Thaddeus turned to him, the fire in his eyes clashing with the cold logic in the Sergeant's. "And if that call is another lie? If our brothers of the XVIII Legion are walking into a slaughter while we chase ghosts?"

The question hung between them, a chasm of doctrine and instinct.

"And what if it is not a trap, Warden?" Lycomedes countered, his voice rising, raw with grief and frustration. He took a step closer, jabbing a finger toward Thaddeus. "What if the Iron Hands are truly dying, and we abandon them for a vision? A premonition? What if your mind, after seven years in hell and exposure to forces we cannot comprehend, is no longer clear? What if the warp has tainted your reason?" He drew a ragged breath, his one good eye boring into Thaddeus's impassive helmet. "I have been judged clean by the Chaplains. My logic is sound. Answer me, Sergeant! Are you?"

The accusation was a thunderbolt, striking at the very heart of Thaddeus's deepest fear. The whispers in his head stirred, a faint, mocking chorus. Was he clean? After what he had done to the Night Lord? After staring into the maw of a daemon and the dead-light eyes of the Silent King? He did not know. He only knew what he had seen.

He was silent for a long moment, the hum of the ship's crude engines the only sound. The weight of command, of life and death for two legions, settled on his shoulders. The cold, safe logic of the Ultramarines called to him. Go to Xyphon. Regroup. Follow the last order. It was the correct, tactical choice.

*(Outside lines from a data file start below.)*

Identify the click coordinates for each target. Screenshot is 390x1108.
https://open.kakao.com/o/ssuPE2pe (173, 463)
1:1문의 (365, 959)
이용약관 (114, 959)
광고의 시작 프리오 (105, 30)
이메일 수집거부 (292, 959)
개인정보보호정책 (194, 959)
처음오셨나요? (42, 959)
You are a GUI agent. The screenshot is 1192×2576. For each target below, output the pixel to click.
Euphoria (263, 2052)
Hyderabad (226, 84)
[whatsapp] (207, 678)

Then he thought of Cassian, dying in a blaze of alien energy. He thought of Serek, unmade by the scepter. He tought of Kael... He thought of his vow, sworn over the ashes of his fallen brothers.

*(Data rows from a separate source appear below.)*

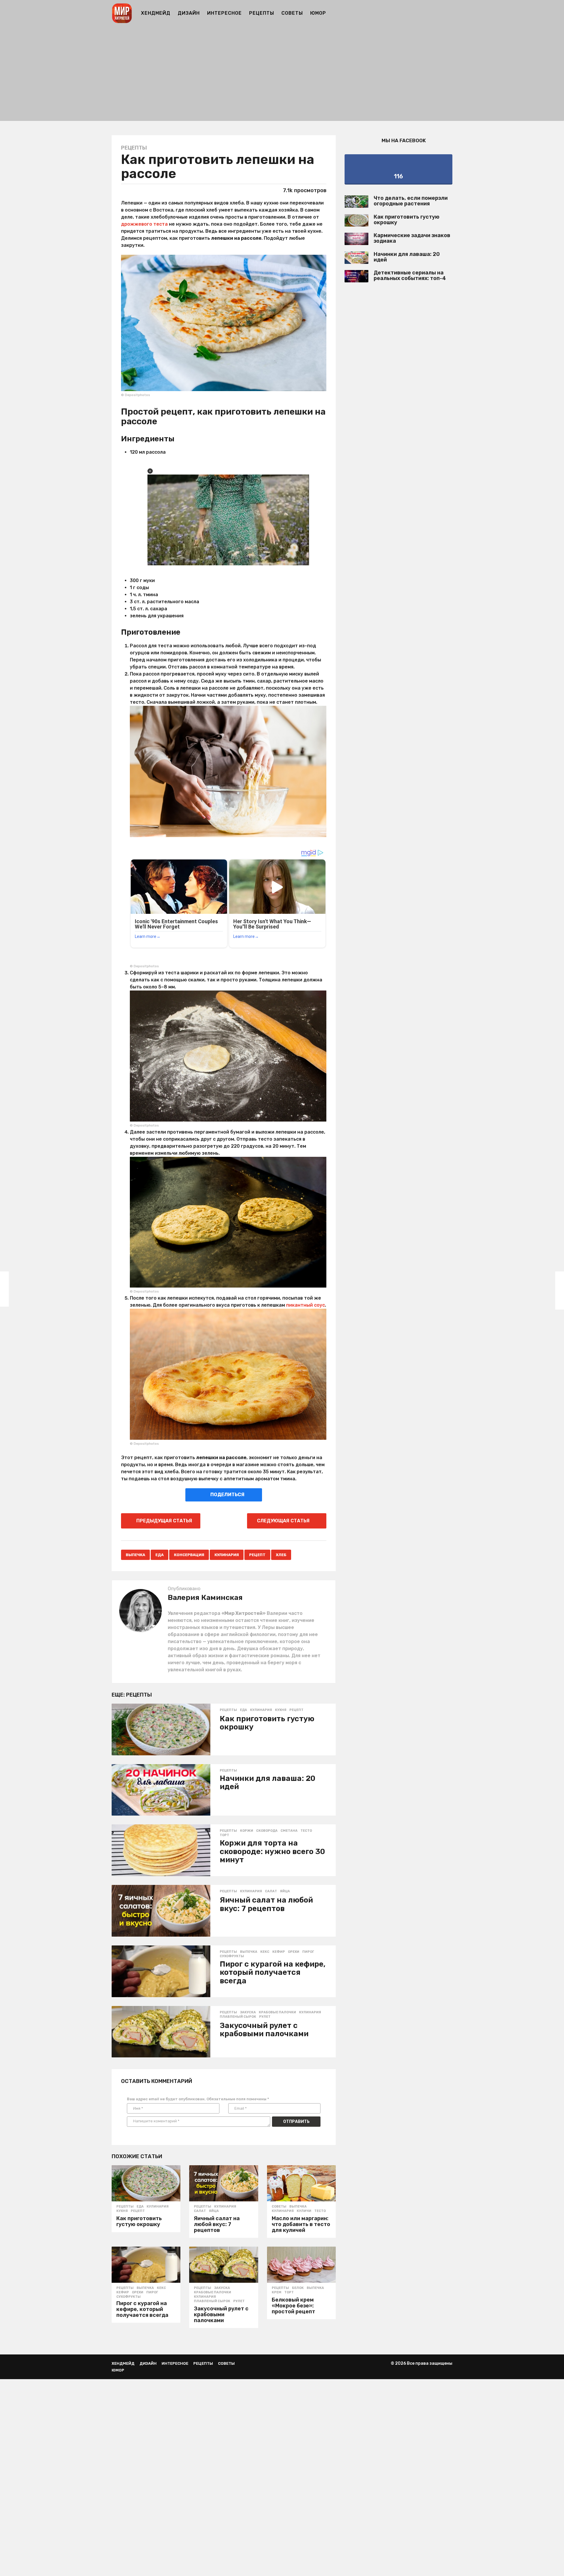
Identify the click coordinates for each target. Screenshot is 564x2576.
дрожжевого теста (144, 224)
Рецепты (261, 13)
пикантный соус (305, 1305)
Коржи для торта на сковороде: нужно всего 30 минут (272, 1851)
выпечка (135, 1555)
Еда (159, 1555)
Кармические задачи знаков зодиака (412, 238)
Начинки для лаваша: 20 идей (267, 1782)
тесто (306, 1831)
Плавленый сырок (238, 2017)
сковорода (267, 1831)
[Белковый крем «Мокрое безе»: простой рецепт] (301, 2265)
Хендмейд (155, 13)
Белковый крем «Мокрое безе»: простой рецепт (293, 2306)
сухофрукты (232, 1956)
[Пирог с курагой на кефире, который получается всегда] (161, 1971)
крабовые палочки (277, 2012)
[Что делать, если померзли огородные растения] (356, 201)
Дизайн (189, 13)
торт (224, 1835)
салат (271, 1891)
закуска (248, 2012)
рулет (265, 2017)
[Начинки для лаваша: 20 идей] (161, 1790)
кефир (278, 1952)
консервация (189, 1555)
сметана (289, 1831)
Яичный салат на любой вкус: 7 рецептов (266, 1904)
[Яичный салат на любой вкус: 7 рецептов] (161, 1911)
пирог (308, 1952)
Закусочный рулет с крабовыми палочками (264, 2030)
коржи (246, 1831)
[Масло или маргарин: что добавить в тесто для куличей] (301, 2183)
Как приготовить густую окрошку (267, 1723)
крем (276, 2292)
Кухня (280, 1710)
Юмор (318, 13)
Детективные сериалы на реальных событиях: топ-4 (410, 275)
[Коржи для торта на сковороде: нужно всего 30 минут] (161, 1850)
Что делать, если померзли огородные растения (411, 201)
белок (298, 2288)
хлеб (281, 1555)
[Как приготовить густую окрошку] (161, 1729)
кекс (264, 1952)
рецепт (257, 1555)
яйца (285, 1891)
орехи (293, 1952)
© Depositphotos (135, 395)
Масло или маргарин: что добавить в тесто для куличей (301, 2224)
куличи (304, 2211)
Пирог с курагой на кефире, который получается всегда (272, 1972)
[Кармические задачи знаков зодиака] (356, 239)
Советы (292, 13)
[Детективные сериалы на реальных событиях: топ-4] (356, 276)
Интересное (224, 13)
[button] (448, 13)
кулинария (226, 1555)
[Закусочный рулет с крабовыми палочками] (161, 2032)
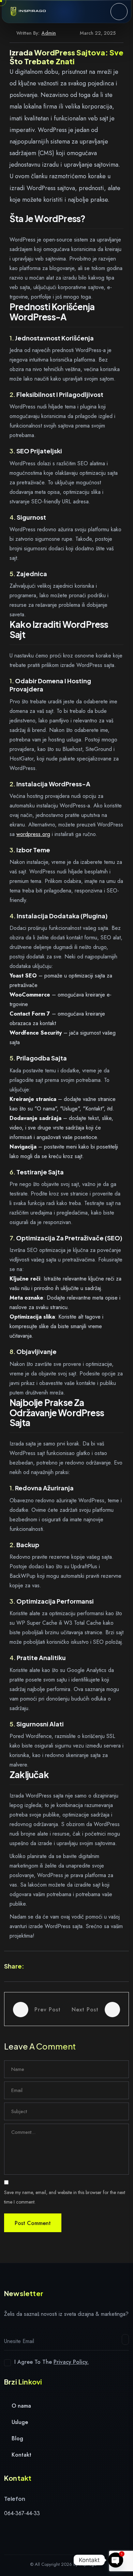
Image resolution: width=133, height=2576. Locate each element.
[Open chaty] (115, 2560)
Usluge (19, 2422)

He raised his head, and his voice, when he spoke, was not a roar, but a quiet, unbreakable blade of pure conviction.

"We go to the Isstvan system."

Lycomedes clenched his jaw so hard a muscle bulged in his cheek. A murmur of disbelief and dissent ran through the other Ultramarines on the bridge. Their world had been unmade, their captain sacrificed, and now this outsider was ordering them to defy his final command.

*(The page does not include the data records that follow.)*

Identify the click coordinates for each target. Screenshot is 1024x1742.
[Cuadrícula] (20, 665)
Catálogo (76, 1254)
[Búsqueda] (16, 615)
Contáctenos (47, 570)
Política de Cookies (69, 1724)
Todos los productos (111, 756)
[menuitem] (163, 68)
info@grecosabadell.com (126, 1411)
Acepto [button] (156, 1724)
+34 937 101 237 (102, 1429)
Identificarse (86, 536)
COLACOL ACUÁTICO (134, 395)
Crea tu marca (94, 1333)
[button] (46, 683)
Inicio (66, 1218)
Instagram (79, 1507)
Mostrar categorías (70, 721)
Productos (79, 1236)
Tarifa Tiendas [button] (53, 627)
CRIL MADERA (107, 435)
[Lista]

"So we forsake our Captain's last order, Warden?" Lycomedes ground out, his voice thick with disbelief and barely contained insubordination. "We turn our backs on the very man who gave you this chance?"

Thaddeus turned from him, his gaze fixed on the tactical display. "No," he said calmly. "We are following his orders. All of them." He pointed a gauntleted finger at the display, tracing a line. "His last command to me was this: 'Take forty warriors. Go to Isstvan. Ascertain the situation.' The Honour of Calth may be gone, but the men who swore to follow me on that mission are not. We are that strike force. That order stands."

The breathtaking, audacious simplicity of his logic struck the Ultramarines dumb. He had taken their own unbending adherence to the letter of command and turned it back on them like a weapon. He wasn't defying Cassius; he was honoring his last, specific command, even in the face of their home's destruction.

Lycomedes stood frozen, caught in a paradox of duty. To obey the last fleet-wide command meant defying a direct order from the same captain. To obey the Warden's direct order meant abandoning the main fleet. But the Blood Angel was right. The order to go to Isstvan had never been rescinded.

Thaddeus did not wait for his assent. He strode to the pilot's console, where a terrified-looking serf was gripping the controls.

"Pilot," Thaddeus commanded, his voice leaving no room for argument. He pointed to the star chart, indicating a swirling nebula in a forgotten corner of the galaxy. "Set a course. To these coordinates. Now."